Mumtaz Hussein Deen Ahmed was executed for smuggling heroin, while two Saudis were executed for murder.
Saudi Arabia beheaded a Pakistani and two Saudis on Tuesday, bringing to 48 the number of death sentences carried out this year. That is more than half of the 87 people executed during all of 2014, according to an AFP tally.
Reasons for the surge are unclear but human rights group Amnesty International says Saudi Arabia is “well on track” to far exceed previous annual execution records. The London-based watchdog says Saudi Arabia has regularly been among the world’s top five executioners.
Among Tuesday’s cases, Mumtaz Hussein Deen Ahmed, of Pakistan, was executed in Medina after his conviction for smuggling heroin, the interior ministry said.
Najr bin Faraj al-Azmi al-Otaibi, a Saudi, was put to death in Taif for stoning and caning to death another man, the ministry said in a statement carried by the official Saudi Press Agency.
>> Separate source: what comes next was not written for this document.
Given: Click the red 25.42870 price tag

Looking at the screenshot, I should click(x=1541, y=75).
Another Saudi, Moeid bin Ali bin Moeid al-Saad al-Qahtani, was beheaded by the sword in Eastern Province for gunning down a man.
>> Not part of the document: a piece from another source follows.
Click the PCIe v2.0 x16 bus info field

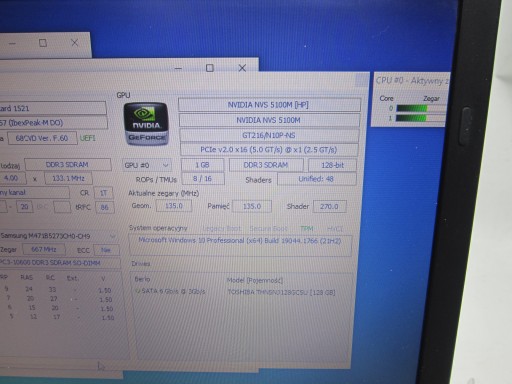269,150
The ministry added that the execution of both Saudis was delayed until the children of their victims came of age to decide whether the sentences should be carried out.
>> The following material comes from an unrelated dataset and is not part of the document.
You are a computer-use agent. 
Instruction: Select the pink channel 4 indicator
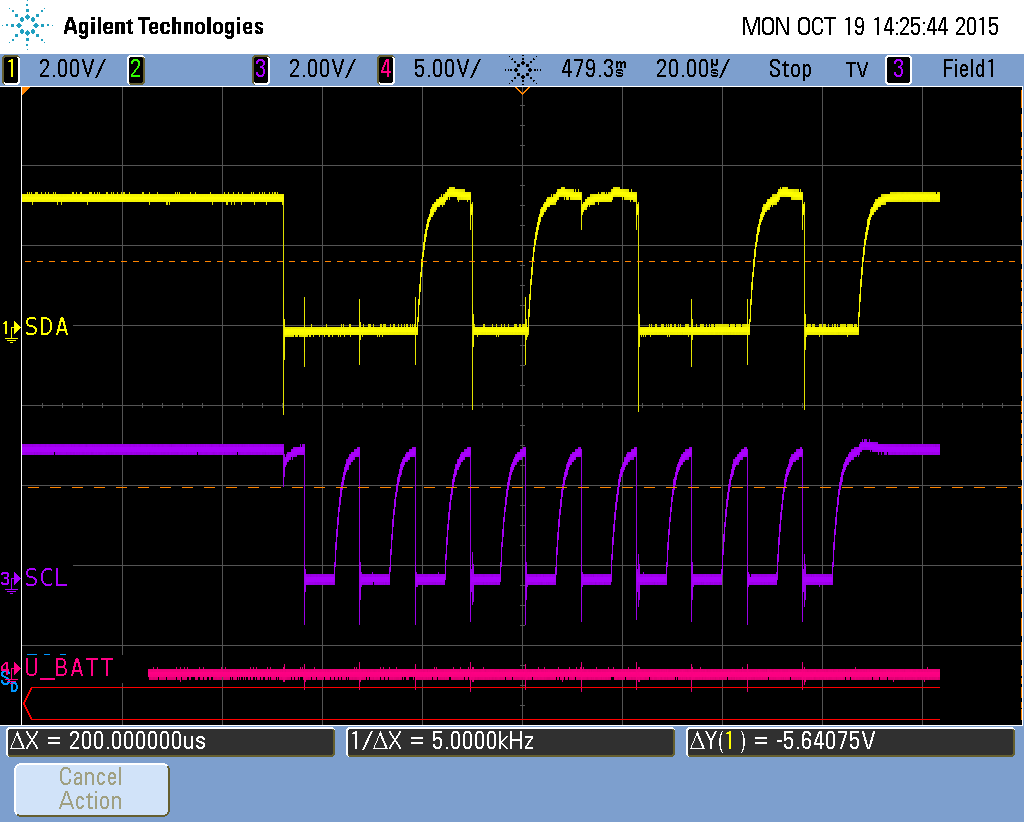(x=386, y=69)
Rape, murder, apostasy, armed robbery and drug trafficking are all punishable by death under Saudi Arabia’s version of sharia law. Christof Heyns, the U.N. special rapporteur on extrajudicial, summary or arbitrary executions, said in September that trials “are by all accounts grossly unfair” and defendants are often not allowed a lawyer. He said confessions were obtained under torture.
The Gulf state has carried out around 80 executions annually since 2011. In comparison, Iran has executed more than 1,000 people since January last year, the U.N. special rapporteur on Iran, Ahmed Shaheed, said on Monday.